MIME sniffing is one of those security issues that feels invisible until it suddenly isn’t. Your API can return “valid JSON” all day long — but if the browser is allowed to guess the content type, it may reinterpret the response as something executable. Nothing crashes. Nothing looks broken. And that’s exactly why this issue survives.
What was tested
A normal API response where a single security header should be present by default.
Rentgen checks whether the server disables MIME sniffing by sending
X-Content-Type-Options: nosniff.
This forces browsers to respect the declared Content-Type instead of trying to “figure it out”.
What Rentgen found
- Missing X-Content-Type-Options (nosniff not set)
- Result: the browser may “sniff” the response body and treat it as HTML/JS instead of what the API intended
- Severity: 🔴 Fail — because this enables real, browser-exploitable attack classes
Why it’s a fail (not a warning)
Because this isn’t a “nice to have” header. Without nosniff, you’re letting the client reinterpret your data.

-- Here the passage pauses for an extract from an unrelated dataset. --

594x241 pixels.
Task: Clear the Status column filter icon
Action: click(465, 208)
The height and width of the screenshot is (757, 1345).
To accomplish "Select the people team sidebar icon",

That opens the door to content-type confusion and XSS-style exploitation paths — especially when responses contain
user-controlled values, error messages, or anything that can be influenced by input.
Teams often say: “But it’s just an API.” And that’s how it slips through. Modern APIs are frequently consumed directly from browsers (SPAs), share domains with frontend assets, and return content that gets rendered or processed in a user context. MIME sniffing doesn’t care about your architecture diagram.
That’s why Rentgen marks it as 🔴 Fail: it’s a baseline defense you either have or you don’t. There’s no meaningful upside to leaving it out — and the cost to add it is almost zero.
Final thoughts
People don’t forget hard security work. They forget simple headers.
X-Content-Type-Options: nosniff is a one-line fix that prevents a whole category of “browser got creative” problems.
Rentgen fails this check so it becomes a default habit — not a future incident footnote.